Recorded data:
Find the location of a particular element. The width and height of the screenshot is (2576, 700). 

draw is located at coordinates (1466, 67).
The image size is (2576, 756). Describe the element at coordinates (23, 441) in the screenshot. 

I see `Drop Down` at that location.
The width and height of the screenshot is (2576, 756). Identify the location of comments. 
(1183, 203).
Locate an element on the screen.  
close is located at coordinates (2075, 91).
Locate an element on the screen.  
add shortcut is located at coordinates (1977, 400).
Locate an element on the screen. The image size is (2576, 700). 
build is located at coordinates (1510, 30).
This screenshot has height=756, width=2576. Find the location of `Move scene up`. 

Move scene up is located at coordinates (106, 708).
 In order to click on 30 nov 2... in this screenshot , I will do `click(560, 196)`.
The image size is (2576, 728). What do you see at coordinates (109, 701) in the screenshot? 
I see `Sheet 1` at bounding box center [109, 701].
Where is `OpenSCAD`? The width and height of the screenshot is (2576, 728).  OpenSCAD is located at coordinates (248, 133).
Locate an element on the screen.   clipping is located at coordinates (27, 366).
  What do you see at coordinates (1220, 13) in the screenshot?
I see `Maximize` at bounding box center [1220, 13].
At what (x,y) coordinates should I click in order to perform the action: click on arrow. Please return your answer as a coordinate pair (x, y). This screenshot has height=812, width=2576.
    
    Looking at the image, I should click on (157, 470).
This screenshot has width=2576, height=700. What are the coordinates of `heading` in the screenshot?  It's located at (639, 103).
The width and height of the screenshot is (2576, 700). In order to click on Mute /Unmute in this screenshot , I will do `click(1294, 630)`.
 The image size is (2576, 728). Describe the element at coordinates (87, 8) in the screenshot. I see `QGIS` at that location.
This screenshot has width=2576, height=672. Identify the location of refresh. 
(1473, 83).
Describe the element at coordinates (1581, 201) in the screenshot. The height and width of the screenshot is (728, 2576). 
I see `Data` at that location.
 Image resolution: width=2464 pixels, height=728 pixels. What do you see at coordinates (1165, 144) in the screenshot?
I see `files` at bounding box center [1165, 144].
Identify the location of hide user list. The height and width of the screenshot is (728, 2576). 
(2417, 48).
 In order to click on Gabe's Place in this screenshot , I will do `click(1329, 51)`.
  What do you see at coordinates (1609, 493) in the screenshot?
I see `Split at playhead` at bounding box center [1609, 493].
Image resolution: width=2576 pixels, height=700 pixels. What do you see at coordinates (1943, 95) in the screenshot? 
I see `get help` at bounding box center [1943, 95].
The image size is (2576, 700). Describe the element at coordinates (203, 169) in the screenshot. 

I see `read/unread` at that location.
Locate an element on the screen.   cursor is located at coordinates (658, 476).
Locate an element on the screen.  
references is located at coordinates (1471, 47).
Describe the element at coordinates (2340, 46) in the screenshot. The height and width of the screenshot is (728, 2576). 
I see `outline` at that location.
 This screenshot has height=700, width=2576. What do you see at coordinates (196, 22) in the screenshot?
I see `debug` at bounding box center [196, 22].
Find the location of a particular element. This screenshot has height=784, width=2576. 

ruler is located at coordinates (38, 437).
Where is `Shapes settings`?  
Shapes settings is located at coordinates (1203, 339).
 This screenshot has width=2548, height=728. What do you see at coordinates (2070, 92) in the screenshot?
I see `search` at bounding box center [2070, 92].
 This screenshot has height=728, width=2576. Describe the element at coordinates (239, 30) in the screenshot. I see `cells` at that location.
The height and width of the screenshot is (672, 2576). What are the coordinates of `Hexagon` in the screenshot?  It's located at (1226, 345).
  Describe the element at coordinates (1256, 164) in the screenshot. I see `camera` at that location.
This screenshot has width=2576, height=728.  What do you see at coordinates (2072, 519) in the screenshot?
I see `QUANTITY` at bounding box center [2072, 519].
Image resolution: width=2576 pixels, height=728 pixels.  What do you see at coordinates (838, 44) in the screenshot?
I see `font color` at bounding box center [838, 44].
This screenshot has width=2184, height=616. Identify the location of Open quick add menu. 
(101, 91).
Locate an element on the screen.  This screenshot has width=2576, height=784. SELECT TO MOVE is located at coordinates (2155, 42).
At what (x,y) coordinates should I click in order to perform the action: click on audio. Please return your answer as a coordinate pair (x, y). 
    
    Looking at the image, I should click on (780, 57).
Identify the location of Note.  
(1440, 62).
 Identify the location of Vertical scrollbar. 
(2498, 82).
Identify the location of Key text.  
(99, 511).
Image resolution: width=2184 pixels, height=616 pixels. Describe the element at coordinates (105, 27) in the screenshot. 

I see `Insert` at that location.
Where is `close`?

▶ _Directions_:
Put the stretch of the data that opens with the line containing "Find the location of a particular element. This" and closes with the line containing "center [838, 44]." into a Markdown table with the columns Row and Line. Give each line its own numbered row and leave out blank lines.

▶ _Answer to this exercise_:
| Row | Line |
|---|---|
| 1 | Find the location of a particular element. This screenshot has height=784, width=2576.  |
| 2 | ruler is located at coordinates (38, 437). |
| 3 | Where is `Shapes settings`?   |
| 4 | Shapes settings is located at coordinates (1203, 339). |
| 5 |  This screenshot has width=2548, height=728. What do you see at coordinates (2070, 92) in the screenshot? |
| 6 | I see `search` at bounding box center [2070, 92]. |
| 7 |  This screenshot has height=728, width=2576. Describe the element at coordinates (239, 30) in the screenshot. I see `cells` at that location. |
| 8 | The height and width of the screenshot is (672, 2576). What are the coordinates of `Hexagon` in the screenshot?  It's located at (1226, 345). |
| 9 |   Describe the element at coordinates (1256, 164) in the screenshot. I see `camera` at that location. |
| 10 | This screenshot has width=2576, height=728.  What do you see at coordinates (2072, 519) in the screenshot? |
| 11 | I see `QUANTITY` at bounding box center [2072, 519]. |
| 12 | Image resolution: width=2576 pixels, height=728 pixels.  What do you see at coordinates (838, 44) in the screenshot? |
| 13 | I see `font color` at bounding box center [838, 44]. |